━━ Data supplied

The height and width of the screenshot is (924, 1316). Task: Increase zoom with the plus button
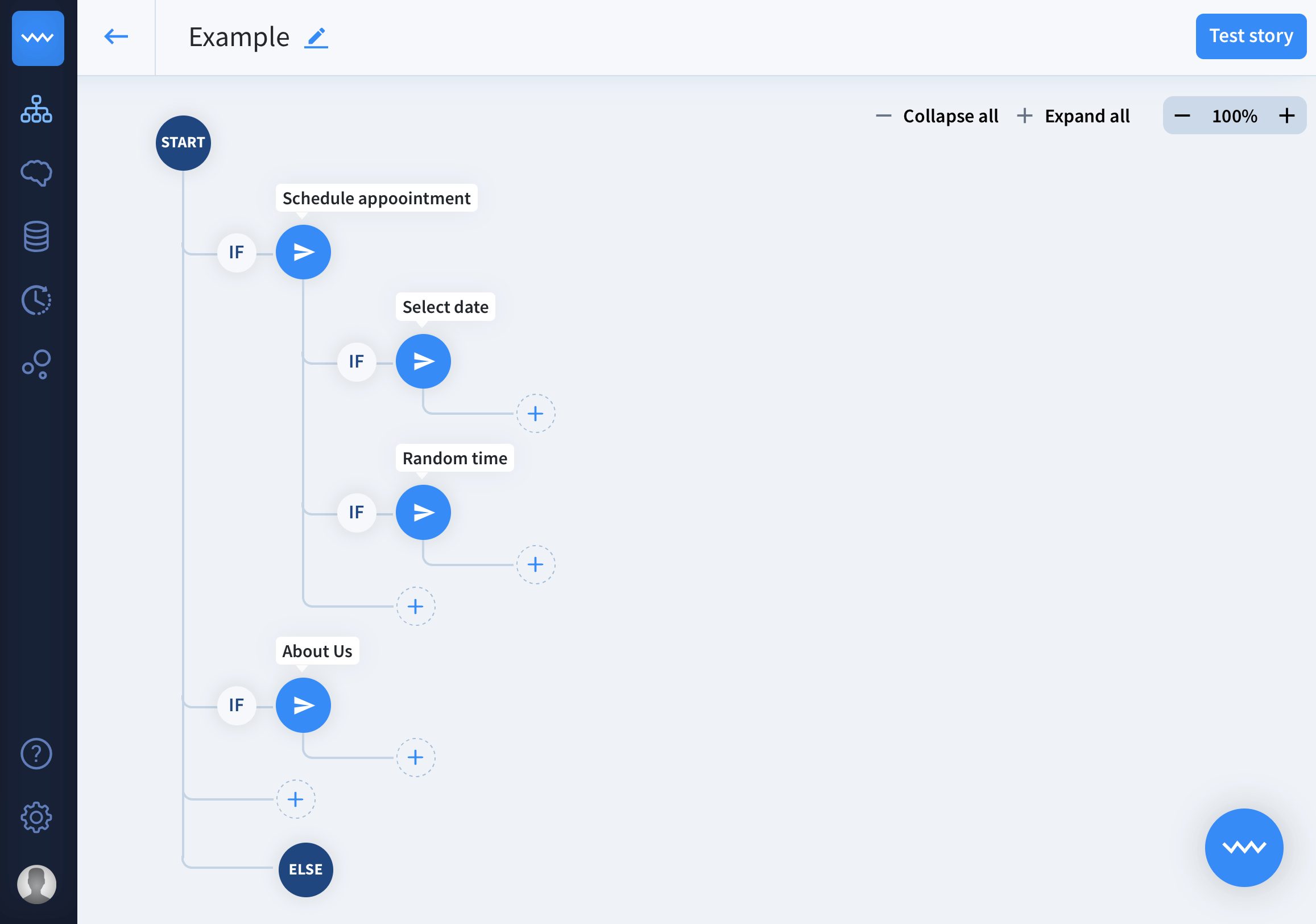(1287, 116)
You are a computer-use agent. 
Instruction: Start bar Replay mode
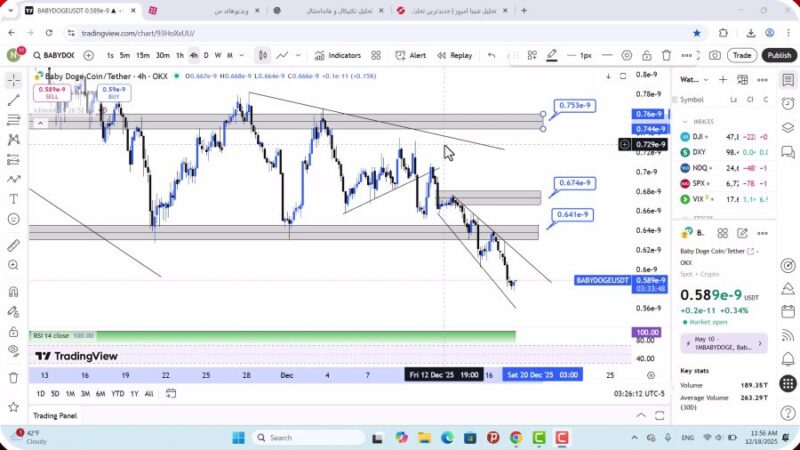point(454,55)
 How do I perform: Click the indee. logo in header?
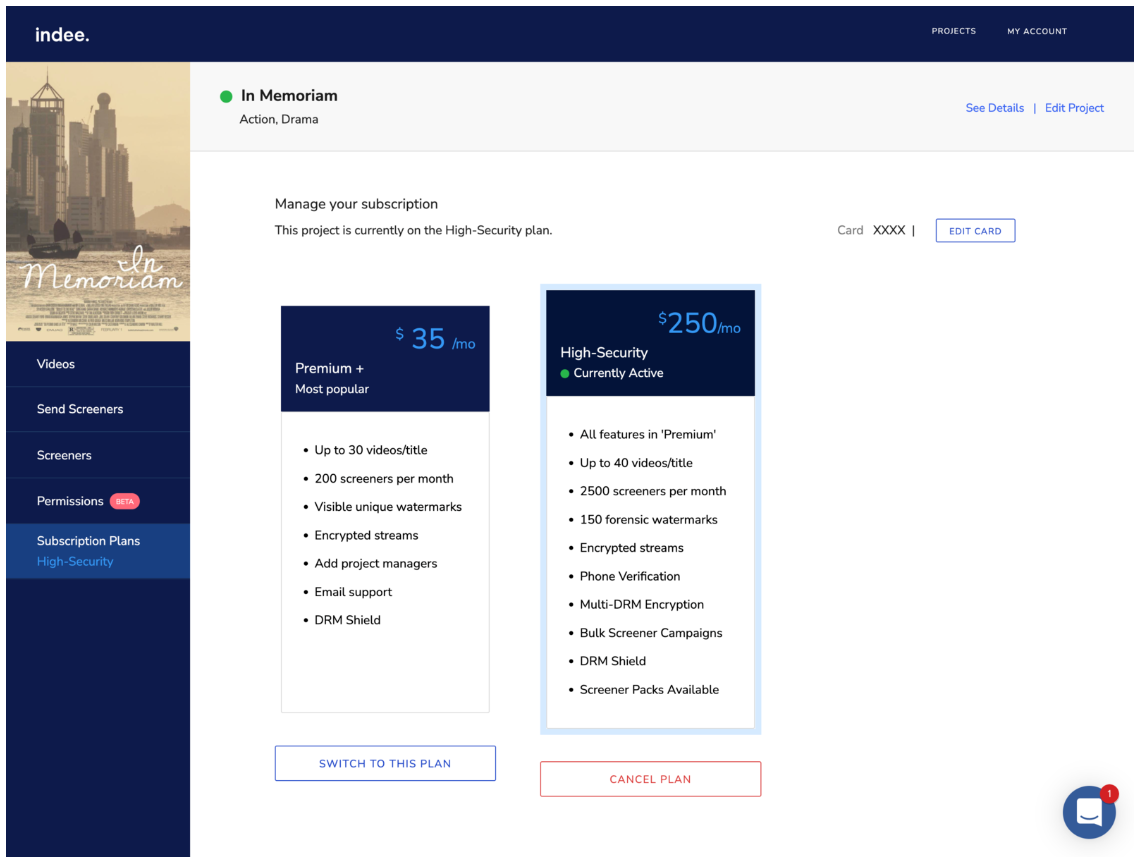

━━━━

**Problem requirements:** Rewrite the listing above, requests included, shifting every coordinate in the answers by -17, and leave out the pictures.

**Full solution:**
The height and width of the screenshot is (924, 1316). Task: Increase zoom with the plus button
(1270, 99)
You are a computer-use agent. 
Instruction: Start bar Replay mode
point(437,38)
 How do I perform: Click the indee. logo in header?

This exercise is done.